RABAT (AFP) - Le ministre marocain de l’Intérieur, Chakib Benmoussa, a indiqué jeudi que les préparatifs d’un réseau terroriste démantelé en juillet, qui comptait 52 membres - dont des militaires -, étaient "très avancés".

« Les membres du réseau démantelé - baptisé Ansar El Mahdi - ont atteint un stade de préparation très avancé et étaient prêts à passer à l’exécution », a notamment déclaré M. Benmoussa qui s’exprimait devant une commission parlementaire à Rabat.

Le réseau terroriste comptait exécuter des actes terroristes d’envergure contre certains secteurs vitaux du royaume, a indiqué le ministre.

« Cette organisation, a-t-il ajouté, comptait annoncer le jihad dans les montagnes du nord marocain, attaquer des cibles sensibles, des intérêts étrangers et des personnalités marocaines, parce qu’elles symbolisent l’Etat ou pour des raisons d’ordre moral », a-t-il dit.

« Ce réseau s’appuie sur des techniques perfectionnées », a-t-il dit, ajoutant qu’il avait falsifié des billets de banque et établi une liste d’agences bancaires et postales à attaquer pour financer ses activités.

Le réseau est dirigé par Hassan Khattab (alias Abou Oussama), un ex-prisonnier marocain élargi en août 2005 après avoir purgé deux ans de prison dans le cadre des attentats terroristes de 2003 à Casablanca, a précisé le ministre.

« Les terroristes présumés arrêtés sont actuellement 52, dont cinq militaires, trois gendarmes et un officier de la Direction générale de la sûreté nationale », a dit le ministre, soulignant que « les forces du terrorisme constituent encore une menace au Maroc ».

« Cela ne veut toutefois pas dire que l’armée et les services sécuritaires ont été infiltrés par les terroristes, il ne s’agit ici que de cas marginaux et isolés », a-t-il estimé.

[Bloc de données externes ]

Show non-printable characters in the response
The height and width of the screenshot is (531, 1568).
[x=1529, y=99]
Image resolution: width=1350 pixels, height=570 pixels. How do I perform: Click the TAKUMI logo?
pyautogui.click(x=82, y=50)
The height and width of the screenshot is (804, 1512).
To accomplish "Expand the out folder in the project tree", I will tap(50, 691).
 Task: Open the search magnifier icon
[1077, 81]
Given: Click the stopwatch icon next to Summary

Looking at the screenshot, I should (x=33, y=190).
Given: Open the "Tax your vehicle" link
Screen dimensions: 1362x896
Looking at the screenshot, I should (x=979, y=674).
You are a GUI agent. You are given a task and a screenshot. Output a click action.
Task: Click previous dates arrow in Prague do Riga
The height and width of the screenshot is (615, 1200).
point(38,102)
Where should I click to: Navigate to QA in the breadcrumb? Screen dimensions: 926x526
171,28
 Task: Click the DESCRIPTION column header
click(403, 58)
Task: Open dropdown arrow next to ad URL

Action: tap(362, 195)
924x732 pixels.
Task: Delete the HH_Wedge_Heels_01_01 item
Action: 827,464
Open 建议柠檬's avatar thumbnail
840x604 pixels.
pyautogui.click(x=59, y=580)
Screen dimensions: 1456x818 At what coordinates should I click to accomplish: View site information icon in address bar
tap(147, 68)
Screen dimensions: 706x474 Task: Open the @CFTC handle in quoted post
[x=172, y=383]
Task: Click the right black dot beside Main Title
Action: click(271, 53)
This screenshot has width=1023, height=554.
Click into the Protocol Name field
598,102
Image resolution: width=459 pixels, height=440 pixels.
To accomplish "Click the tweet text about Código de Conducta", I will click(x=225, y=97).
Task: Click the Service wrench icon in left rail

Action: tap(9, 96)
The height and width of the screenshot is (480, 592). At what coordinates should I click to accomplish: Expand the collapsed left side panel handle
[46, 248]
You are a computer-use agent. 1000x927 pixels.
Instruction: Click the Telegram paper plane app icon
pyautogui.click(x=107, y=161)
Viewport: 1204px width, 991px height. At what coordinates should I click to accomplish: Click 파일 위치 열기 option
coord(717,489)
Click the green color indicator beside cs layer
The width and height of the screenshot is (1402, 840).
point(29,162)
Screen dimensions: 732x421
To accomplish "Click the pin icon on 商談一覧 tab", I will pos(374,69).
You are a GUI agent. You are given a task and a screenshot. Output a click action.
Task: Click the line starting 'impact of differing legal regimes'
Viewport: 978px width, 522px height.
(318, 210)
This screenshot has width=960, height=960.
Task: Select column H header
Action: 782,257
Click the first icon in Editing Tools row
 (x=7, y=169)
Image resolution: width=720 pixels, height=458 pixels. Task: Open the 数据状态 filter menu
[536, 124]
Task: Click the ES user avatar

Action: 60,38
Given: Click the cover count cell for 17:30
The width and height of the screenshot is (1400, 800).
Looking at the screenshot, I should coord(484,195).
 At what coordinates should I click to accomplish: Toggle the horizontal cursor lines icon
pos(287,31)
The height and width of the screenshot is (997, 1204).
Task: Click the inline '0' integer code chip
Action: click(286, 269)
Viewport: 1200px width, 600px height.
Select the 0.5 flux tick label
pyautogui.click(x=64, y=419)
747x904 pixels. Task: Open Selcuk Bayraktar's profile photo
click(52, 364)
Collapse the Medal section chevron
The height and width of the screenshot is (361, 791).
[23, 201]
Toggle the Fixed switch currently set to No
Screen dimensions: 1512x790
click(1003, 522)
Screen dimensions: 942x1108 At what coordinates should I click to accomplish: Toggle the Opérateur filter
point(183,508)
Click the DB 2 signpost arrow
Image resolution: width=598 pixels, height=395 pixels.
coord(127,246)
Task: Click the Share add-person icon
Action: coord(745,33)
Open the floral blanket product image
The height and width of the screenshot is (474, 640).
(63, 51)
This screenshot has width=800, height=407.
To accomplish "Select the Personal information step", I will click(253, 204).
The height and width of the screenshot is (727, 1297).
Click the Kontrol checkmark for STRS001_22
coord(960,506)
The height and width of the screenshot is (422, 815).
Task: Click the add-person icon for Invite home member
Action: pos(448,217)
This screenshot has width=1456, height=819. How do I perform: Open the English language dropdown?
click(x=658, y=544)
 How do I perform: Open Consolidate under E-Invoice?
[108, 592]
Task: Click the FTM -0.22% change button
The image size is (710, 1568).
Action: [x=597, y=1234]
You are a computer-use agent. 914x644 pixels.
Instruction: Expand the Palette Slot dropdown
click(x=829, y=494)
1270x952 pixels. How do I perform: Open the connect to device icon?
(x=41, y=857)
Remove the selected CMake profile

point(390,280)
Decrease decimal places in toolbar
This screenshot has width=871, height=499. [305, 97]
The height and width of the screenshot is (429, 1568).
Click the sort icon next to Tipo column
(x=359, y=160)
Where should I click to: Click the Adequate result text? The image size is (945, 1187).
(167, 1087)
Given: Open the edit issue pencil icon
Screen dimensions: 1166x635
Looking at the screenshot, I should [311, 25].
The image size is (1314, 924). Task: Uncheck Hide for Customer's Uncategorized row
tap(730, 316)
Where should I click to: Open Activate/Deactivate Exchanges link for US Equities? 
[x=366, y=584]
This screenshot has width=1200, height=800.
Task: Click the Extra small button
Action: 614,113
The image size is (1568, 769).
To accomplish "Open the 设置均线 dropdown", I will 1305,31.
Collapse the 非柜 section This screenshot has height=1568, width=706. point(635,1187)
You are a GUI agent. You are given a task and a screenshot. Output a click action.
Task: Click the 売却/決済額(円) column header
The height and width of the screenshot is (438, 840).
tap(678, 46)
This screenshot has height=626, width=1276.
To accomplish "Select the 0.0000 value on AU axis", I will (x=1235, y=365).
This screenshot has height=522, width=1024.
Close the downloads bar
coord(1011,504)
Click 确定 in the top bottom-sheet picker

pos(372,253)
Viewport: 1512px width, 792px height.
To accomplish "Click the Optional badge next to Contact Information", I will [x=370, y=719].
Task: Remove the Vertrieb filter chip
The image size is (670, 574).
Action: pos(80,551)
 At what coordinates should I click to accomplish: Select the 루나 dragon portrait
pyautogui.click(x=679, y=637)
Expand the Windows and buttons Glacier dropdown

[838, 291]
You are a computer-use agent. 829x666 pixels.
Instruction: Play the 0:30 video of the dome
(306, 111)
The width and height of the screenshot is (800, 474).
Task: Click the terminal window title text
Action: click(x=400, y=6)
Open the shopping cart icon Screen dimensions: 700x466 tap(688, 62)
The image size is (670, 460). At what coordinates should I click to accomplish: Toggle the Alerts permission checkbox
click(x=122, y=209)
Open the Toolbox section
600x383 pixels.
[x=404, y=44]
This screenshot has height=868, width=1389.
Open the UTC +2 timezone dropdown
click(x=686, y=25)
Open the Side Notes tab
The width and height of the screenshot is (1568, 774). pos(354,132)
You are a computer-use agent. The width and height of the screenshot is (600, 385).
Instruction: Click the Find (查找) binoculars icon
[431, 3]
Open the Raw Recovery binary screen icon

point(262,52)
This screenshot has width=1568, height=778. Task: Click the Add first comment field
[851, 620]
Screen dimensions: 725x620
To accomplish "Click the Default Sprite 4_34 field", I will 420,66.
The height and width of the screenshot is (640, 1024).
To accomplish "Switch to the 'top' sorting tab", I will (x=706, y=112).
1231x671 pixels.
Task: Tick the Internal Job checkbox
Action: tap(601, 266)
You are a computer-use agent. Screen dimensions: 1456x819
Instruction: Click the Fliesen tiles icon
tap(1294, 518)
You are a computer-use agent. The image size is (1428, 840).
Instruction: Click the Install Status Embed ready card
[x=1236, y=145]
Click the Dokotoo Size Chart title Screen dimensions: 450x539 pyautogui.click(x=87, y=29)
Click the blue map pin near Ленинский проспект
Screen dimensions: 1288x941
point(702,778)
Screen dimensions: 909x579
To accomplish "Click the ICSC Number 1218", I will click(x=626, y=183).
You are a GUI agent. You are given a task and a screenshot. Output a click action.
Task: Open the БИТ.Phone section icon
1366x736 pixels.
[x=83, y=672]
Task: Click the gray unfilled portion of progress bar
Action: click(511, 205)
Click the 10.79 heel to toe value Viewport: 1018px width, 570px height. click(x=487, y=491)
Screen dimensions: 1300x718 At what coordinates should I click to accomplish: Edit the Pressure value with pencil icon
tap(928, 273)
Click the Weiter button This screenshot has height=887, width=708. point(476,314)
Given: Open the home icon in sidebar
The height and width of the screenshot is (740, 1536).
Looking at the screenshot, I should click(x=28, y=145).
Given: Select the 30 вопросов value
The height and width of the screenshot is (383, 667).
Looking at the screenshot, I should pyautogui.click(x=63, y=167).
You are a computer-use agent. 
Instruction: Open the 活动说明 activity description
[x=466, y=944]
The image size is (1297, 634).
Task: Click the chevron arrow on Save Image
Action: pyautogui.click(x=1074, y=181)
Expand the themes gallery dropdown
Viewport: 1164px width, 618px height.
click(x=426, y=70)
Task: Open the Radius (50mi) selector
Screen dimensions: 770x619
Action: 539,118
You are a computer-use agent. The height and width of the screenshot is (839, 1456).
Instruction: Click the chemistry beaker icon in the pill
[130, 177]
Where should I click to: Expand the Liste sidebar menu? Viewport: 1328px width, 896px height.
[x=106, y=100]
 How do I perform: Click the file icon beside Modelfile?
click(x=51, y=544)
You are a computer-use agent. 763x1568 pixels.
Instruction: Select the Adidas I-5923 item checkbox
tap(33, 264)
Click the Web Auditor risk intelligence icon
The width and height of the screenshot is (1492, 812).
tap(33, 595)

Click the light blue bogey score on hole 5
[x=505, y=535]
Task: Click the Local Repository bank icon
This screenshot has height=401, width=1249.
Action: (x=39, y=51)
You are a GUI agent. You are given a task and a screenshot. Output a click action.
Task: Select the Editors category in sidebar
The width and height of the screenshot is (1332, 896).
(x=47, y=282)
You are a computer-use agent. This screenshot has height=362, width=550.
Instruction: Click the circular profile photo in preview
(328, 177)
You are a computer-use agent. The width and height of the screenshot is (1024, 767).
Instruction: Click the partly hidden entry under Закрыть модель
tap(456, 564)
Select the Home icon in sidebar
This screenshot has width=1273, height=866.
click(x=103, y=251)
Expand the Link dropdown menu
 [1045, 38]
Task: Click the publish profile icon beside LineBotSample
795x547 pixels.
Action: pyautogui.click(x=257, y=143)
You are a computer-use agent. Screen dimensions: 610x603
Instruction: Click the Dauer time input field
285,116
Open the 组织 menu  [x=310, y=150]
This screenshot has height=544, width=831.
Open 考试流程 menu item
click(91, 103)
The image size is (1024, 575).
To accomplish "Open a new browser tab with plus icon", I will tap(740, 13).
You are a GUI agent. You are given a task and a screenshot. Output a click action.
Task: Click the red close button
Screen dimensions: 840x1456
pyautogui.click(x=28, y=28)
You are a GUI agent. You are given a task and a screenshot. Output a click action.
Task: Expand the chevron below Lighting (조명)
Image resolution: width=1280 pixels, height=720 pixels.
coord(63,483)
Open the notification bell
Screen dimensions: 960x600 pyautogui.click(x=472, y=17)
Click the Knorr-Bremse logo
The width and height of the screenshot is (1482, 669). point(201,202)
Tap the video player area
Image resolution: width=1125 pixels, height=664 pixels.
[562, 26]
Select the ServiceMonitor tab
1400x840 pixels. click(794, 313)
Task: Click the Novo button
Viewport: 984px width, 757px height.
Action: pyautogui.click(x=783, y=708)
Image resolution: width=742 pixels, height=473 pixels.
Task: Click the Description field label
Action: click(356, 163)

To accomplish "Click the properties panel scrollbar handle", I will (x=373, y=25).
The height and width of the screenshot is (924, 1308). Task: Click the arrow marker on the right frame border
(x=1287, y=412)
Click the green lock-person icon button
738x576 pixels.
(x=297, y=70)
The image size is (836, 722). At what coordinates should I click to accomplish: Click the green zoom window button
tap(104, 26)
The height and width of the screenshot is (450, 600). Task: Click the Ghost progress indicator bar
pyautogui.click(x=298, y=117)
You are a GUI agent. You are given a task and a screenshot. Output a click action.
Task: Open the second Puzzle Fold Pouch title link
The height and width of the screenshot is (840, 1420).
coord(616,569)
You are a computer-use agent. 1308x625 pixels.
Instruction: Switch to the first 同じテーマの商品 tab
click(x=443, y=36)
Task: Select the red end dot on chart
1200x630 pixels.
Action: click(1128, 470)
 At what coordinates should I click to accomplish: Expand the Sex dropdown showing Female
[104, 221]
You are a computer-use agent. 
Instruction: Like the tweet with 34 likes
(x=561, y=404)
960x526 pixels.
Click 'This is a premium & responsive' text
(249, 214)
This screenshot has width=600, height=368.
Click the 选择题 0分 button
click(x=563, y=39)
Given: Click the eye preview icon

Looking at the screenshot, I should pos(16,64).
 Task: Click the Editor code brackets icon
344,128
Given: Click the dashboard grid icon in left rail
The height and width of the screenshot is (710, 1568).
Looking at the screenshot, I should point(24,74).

L’appellation « Ansar El Mahdi », à connotation chiite, avait intrigué la presse et les observateurs au Maroc, pays musulman sunnite. Pour le ministre, « ce réseau n’a rien à voir avec les courants chiites ».

Le ministère de l’Intérieur avait annoncé début août qu’une cellule terroriste « dangereuse » de 44 membres, dont cinq militaires, avait été démantelée par les services de sécurité. D’autres interpellations ont eu lieu depuis cette annonce.

Lors des perquisitions, la police a saisi des explosifs, du matériel de laboratoire et des produits de propagande, selon le ministère de l’Intérieur.

Le réseau Ansar El Mahdi disposait, a affirmé jeudi M. Benmoussa, de « quantités de matières servant à fabriquer des explosifs beaucoup plus importantes que celles saisies lors des attentats terroristes du 16 mai 2003 à Casablanca ». Ces attentats avaient fait 45 morts dont 12 kamikazes.

Depuis ces attentats, « l’Etat a mis en oeuvre une stratégie multidimensionnelle qui a permis de mettre en échec toutes les manoeuvres des ennemis de la nation », a ajouté le ministre, indiquant que 1.525 personnes ont été présentées à la justice, dont 1.413 ont été condamnées par les tribunaux pour avoir commis des actes terroristes.